Colorado becomes first state to cap price of insulin

insulin

As Big Pharma continues to jack up the cost of insulin in a greedy scheme to price-gouge diabetics, the state of Colorado did something about it this week in a victory for affordable and accessible prescription medications.

Currently, patients have been charged up to $1,000 a month for live-saving insulin that is supposed to be dirt cheap. Dr. Frederick Banting discovered the drug 100 years ago and chose to give the patent away for free because he wanted diabetics to have access to affordable insulin.

Sadly, Big Pharma corporations have been raising the price so high that Americans have to choose between bankruptcy and saving their lives or travel overseas or across international borders to purchase it at far lower costs in countries that have universal healthcare systems.

The people of Colorado will no longer have to make that decision, because Colorado Governor Jared Polis signed a bill into law on Wednesday that caps the price of insulin to $100 for a month’s supply.

“We declare that the days of insulin price-gouging are over in Colorado,” Polis said during the signing ceremony.

The law now serves as an example of how other states can cap drug prices to benefit their citizens and choose health over corporate profit.

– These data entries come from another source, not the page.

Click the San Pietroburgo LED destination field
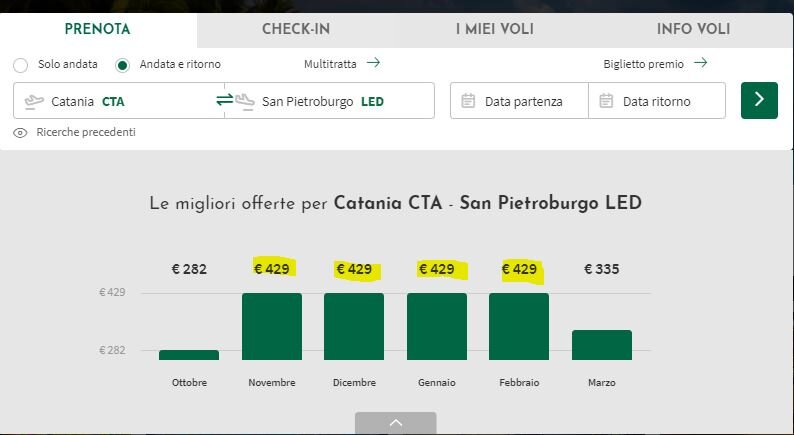This screenshot has width=794, height=435. click(329, 101)
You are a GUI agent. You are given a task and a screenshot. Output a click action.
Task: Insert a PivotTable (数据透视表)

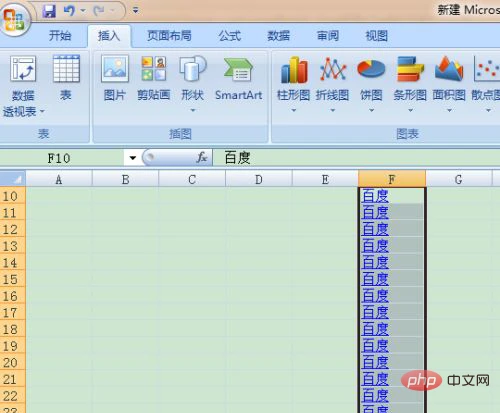tap(23, 86)
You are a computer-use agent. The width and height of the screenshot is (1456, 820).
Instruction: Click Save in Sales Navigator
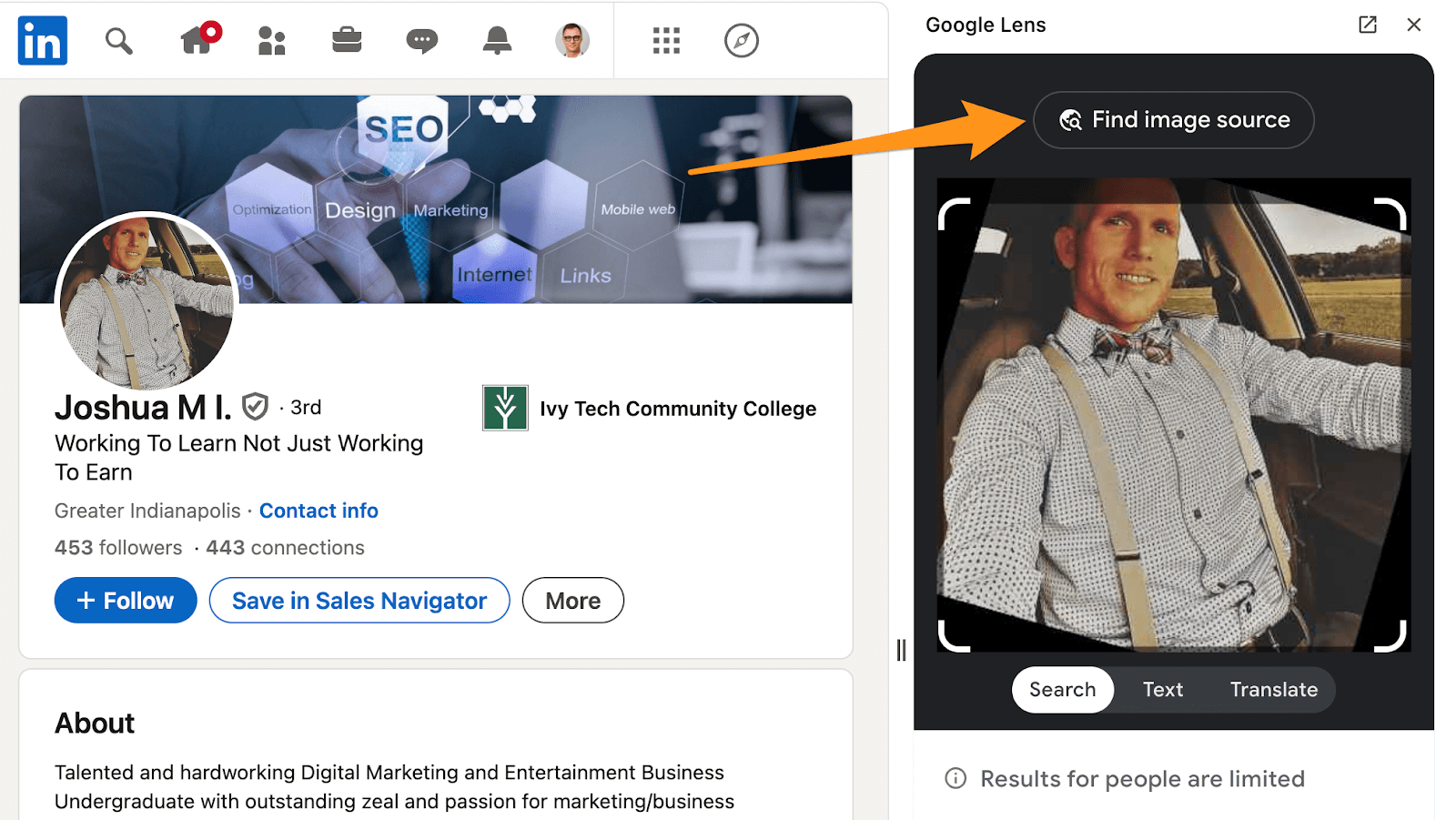point(359,601)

But the law goes much further.

According to the Denver Post:

The new law also requires Attorney General Phil Weiser to investigate why drug manufacturers started rapidly raising the price of insulin in recent years, and it tasks the Department of Law with issuing a report of his findings by November 2020.

Weiser can start by listening to this industry whistleblower, who revealed earlier this year that Big Pharma execs collude to raise prices to avoid having to compete with each other. This way, they all get rich and people who desperately need medication lose regardless of whether they choose to pay the exorbitant cost or not.

The fact is that healthcare should not be run by the private sector. Corporations will only make profit-based decisions instead of doing the right thing. Americans have been discovering just how much they have been getting screwed over the years by visiting other countries. An American citizen in Taiwan recently discovered that his entire emergency room medical bill and prescription medication costed him all of $80 instead of the tens of thousands he would be charged in the United States.

And Rep. Alexandria Ocasio-Cortez (D-N.Y.) has pulled the curtain back on one Big Pharma company that charges nearly $2,000 for a medication that only costs $8 overseas.

Colorado is now the first state to actually do something to control the price of drugs. Hopefully, other states will follow.